Our recommender system will generate recommendations in the following way:
1. Generate a course set of candidate items (e.g. 100).
2. Filter bad candidate items (e.g. items the the user has already bought).
3. Rank candidate items.

In this notebook, we will build a model for the first step. Our model will be based on the two-tower architecture, which trains query (user) embeddings to be close to candidate (item) embeddings in a shared space.
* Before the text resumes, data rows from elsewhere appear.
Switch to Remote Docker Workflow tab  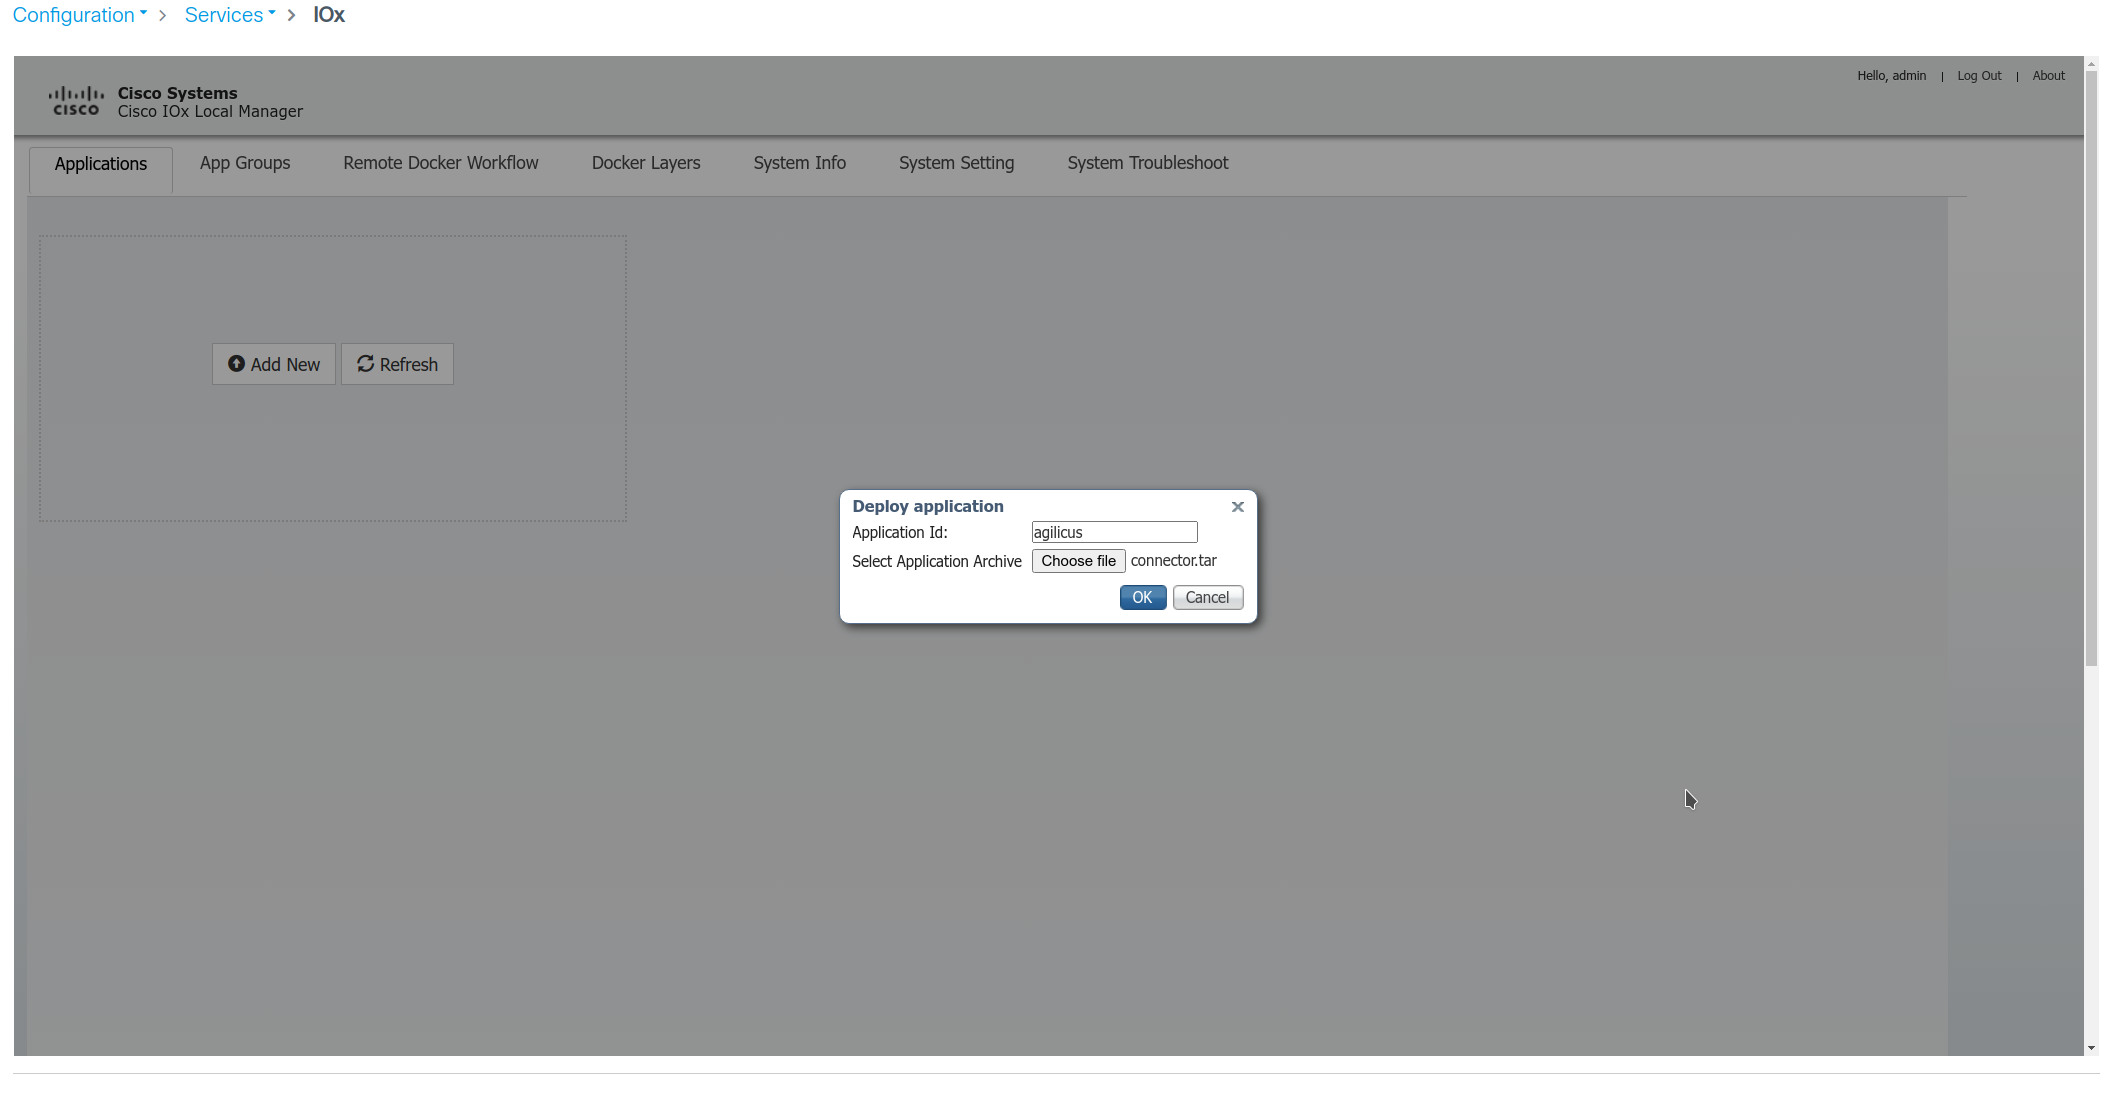441,163
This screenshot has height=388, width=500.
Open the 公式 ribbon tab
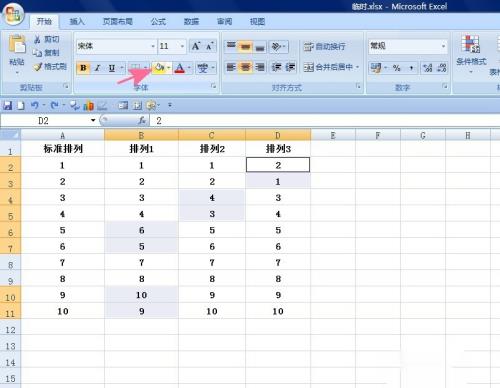point(158,22)
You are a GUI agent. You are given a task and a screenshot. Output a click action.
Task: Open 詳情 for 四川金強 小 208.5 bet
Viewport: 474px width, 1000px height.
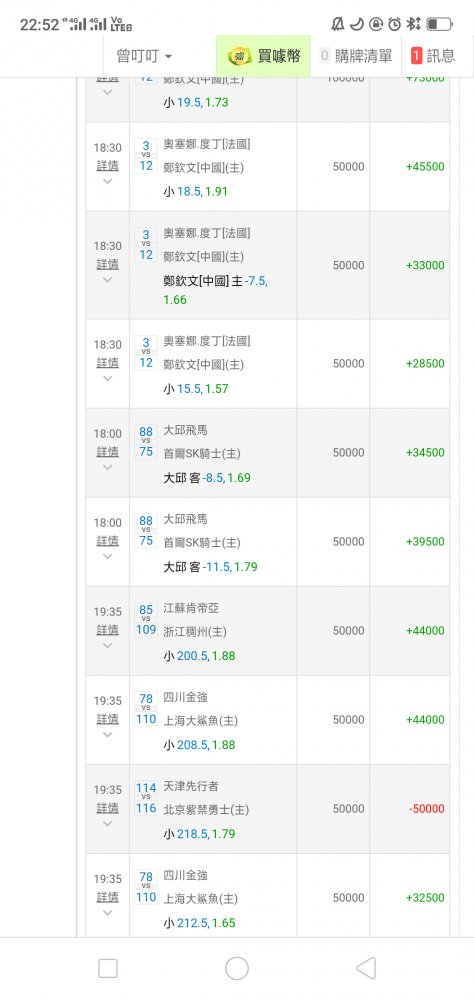pyautogui.click(x=107, y=719)
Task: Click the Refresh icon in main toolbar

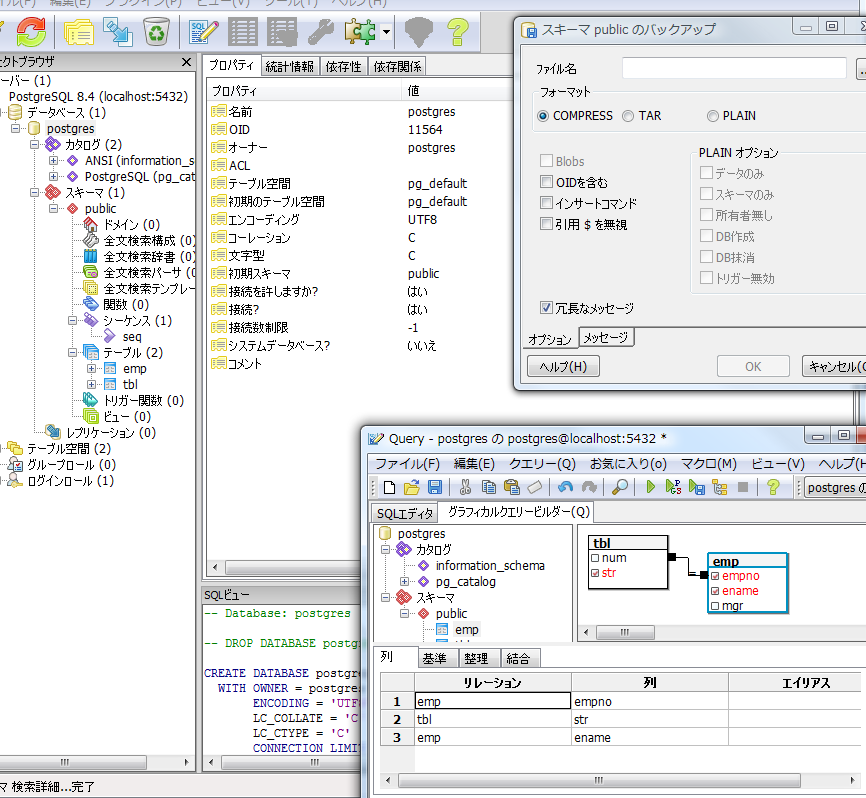Action: (32, 33)
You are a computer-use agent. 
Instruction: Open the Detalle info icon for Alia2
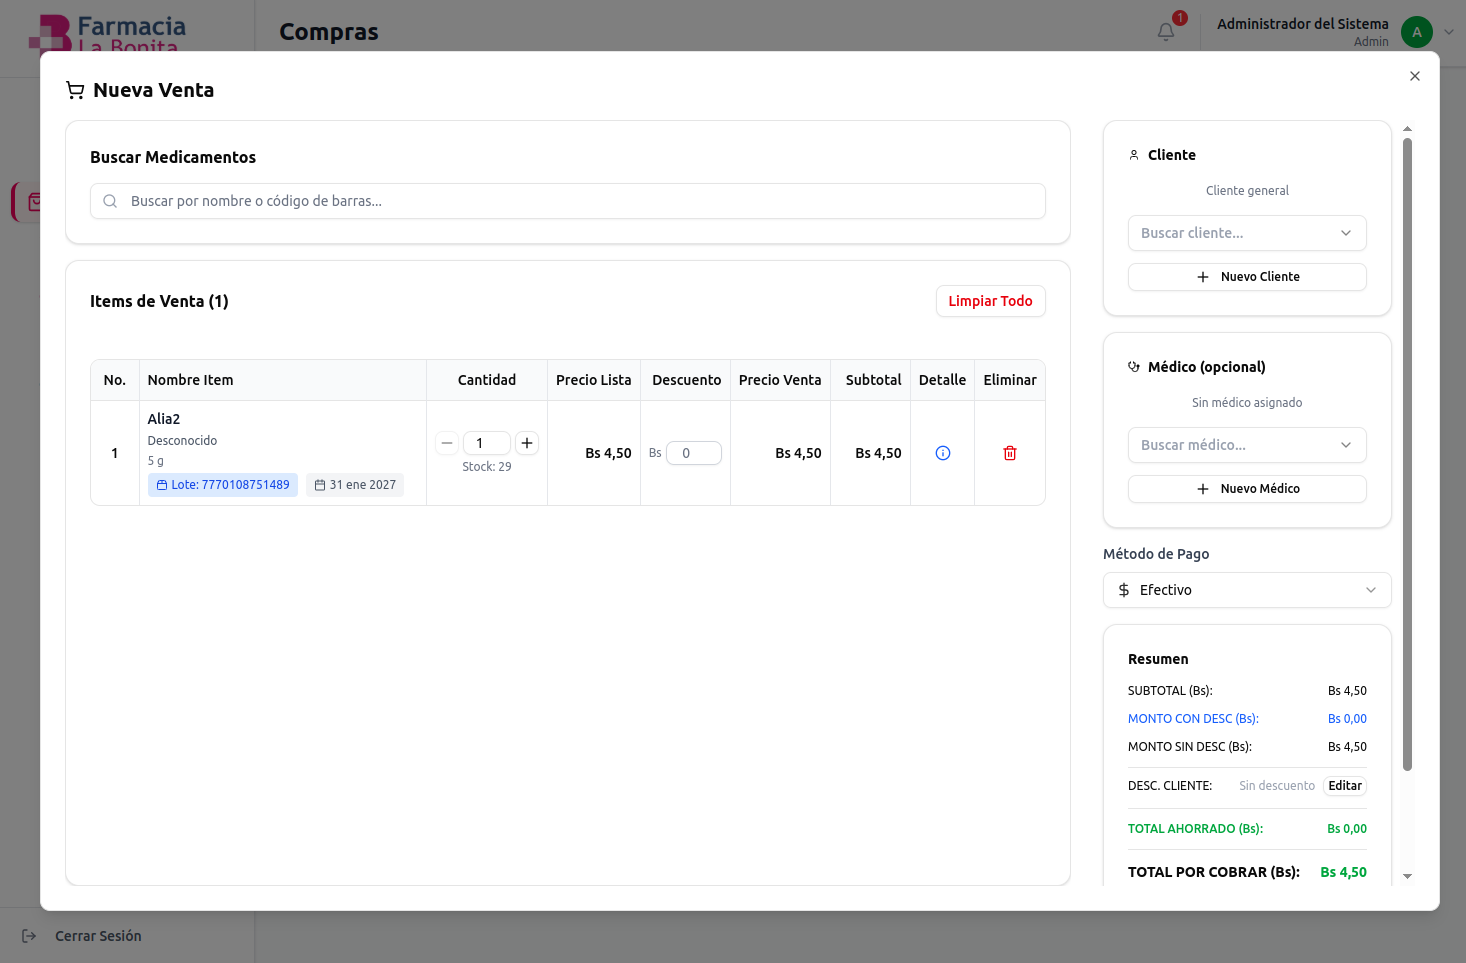click(942, 453)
The idea is that the embedding of a user should be close to all the embeddings of items the user has previously bought.

Let's go ahead and load the data.

In [1]:
import pandas as pd

dtype = {"user_id": object, "item_id": object}

train_df = pd.read_csv("train_df.csv", dtype=dtype)
val_df = pd.read_csv("val_df.csv", dtype=dtype)


We will train our retrieval model with a subset of features.

For the query embedding we will use:
- `user_id`: ID of the customer.
- `age`: age of the customer at the time of purchase.
- `month_sin`, `month_cos`: time of year the purchase was made.

For the candidate embedding we will use:
- `item_id`: ID of the item.
- `garment_group_name`: type of garment.
- `index_group_name`: menswear/ladieswear etc.

In [2]:
retrieval_features = ["user_id", "item_id", "age", "month_sin",
                      "month_cos", "garment_group_name", "index_group_name"]
train_df = train_df[retrieval_features]
val_df = val_df[retrieval_features]

We need a list of user and item IDs to initialize out embeddings.
Garment group list and index group list are for the one-hot encodings (will be fixed in Hopsworks later).

In [3]:
user_id_list = train_df["user_id"].unique().tolist()
item_id_list = train_df["item_id"].unique().tolist()
garment_group_list = train_df["garment_group_name"].unique().tolist()
index_group_list = train_df["index_group_name"].unique().tolist()

print(f"Number of transactions: {len(train_df):,}")
print(f"Number of users: {len(user_id_list):,}")
print(f"Number of items: {len(item_id_list):,}")

Number of transactions: 672,157
Number of users: 32,353
Number of items: 64,267


In [4]:
import tensorflow as tf

def df_to_ds(df):
    return tf.data.Dataset.from_tensor_slices({col : df[col] for col in df})

BATCH_SIZE = 2048
ds_train = df_to_ds(train_df).batch(BATCH_SIZE).cache().shuffle(BATCH_SIZE*10)
ds_val = df_to_ds(val_df).batch(BATCH_SIZE).cache()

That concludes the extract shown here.